Given information: Begin

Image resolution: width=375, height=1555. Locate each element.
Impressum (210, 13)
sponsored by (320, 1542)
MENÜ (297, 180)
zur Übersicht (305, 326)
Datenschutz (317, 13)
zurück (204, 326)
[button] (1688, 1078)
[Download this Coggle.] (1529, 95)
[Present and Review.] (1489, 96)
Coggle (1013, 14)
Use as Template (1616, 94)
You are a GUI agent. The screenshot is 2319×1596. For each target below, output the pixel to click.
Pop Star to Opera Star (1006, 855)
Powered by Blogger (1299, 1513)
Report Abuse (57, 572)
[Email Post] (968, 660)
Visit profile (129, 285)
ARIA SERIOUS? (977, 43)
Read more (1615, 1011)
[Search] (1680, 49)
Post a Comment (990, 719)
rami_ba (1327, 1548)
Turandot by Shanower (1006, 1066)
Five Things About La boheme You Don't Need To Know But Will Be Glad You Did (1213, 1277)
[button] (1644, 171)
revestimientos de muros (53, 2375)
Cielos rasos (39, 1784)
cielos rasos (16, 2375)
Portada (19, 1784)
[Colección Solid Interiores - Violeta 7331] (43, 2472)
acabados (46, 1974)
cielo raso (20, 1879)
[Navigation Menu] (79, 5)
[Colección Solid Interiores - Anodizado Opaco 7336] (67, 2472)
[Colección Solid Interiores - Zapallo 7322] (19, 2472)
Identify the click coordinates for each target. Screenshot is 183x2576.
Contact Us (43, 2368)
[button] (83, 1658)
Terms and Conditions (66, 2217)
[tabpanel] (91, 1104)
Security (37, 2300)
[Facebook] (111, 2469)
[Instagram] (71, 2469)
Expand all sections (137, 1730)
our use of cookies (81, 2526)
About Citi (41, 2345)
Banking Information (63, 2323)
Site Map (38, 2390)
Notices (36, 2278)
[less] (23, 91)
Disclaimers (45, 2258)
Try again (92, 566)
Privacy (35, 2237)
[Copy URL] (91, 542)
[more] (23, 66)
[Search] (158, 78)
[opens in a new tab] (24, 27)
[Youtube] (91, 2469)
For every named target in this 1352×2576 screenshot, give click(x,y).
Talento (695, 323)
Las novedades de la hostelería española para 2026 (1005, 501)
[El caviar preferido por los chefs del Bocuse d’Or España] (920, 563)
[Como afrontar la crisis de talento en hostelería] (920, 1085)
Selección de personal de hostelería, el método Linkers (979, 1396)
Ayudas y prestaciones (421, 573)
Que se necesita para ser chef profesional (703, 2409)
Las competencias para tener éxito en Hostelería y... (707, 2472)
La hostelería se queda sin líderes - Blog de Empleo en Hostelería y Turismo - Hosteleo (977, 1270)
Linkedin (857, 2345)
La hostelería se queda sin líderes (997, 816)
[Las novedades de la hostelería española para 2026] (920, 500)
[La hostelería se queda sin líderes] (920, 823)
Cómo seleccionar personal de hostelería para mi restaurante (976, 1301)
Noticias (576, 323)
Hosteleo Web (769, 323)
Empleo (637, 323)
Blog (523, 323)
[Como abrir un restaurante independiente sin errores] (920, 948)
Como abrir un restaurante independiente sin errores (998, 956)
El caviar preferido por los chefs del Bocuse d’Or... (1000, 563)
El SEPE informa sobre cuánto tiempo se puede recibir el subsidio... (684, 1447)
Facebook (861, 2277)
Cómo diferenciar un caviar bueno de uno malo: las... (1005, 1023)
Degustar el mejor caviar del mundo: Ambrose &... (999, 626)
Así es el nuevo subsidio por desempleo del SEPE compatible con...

Given information: End

Action item: What is needed is a word-for-word restatement of every line from the one with "Notices (36, 2278)" to the end of the entries above.

Task result:
Notices (36, 2278)
[less] (23, 91)
Disclaimers (45, 2258)
Try again (92, 566)
Privacy (35, 2237)
[Copy URL] (91, 542)
[more] (23, 66)
[Search] (158, 78)
[opens in a new tab] (24, 27)
[Youtube] (91, 2469)
For every named target in this 1352×2576 screenshot, give click(x,y).
Talento (695, 323)
Las novedades de la hostelería española para 2026 (1005, 501)
[El caviar preferido por los chefs del Bocuse d’Or España] (920, 563)
[Como afrontar la crisis de talento en hostelería] (920, 1085)
Selección de personal de hostelería, el método Linkers (979, 1396)
Ayudas y prestaciones (421, 573)
Que se necesita para ser chef profesional (703, 2409)
Las competencias para tener éxito en Hostelería y... (707, 2472)
La hostelería se queda sin líderes - Blog de Empleo en Hostelería y Turismo - Hosteleo (977, 1270)
Linkedin (857, 2345)
La hostelería se queda sin líderes (997, 816)
[Las novedades de la hostelería española para 2026] (920, 500)
[La hostelería se queda sin líderes] (920, 823)
Cómo seleccionar personal de hostelería para mi restaurante (976, 1301)
Noticias (576, 323)
Hosteleo Web (769, 323)
Empleo (637, 323)
Blog (523, 323)
[Como abrir un restaurante independiente sin errores] (920, 948)
Como abrir un restaurante independiente sin errores (998, 956)
El caviar preferido por los chefs del Bocuse d’Or... (1000, 563)
El SEPE informa sobre cuánto tiempo se puede recibir el subsidio... (684, 1447)
Facebook (861, 2277)
Cómo diferenciar un caviar bueno de uno malo: las... (1005, 1023)
Degustar el mejor caviar del mundo: Ambrose &... (999, 626)
Así es el nuevo subsidio por desempleo del SEPE compatible con...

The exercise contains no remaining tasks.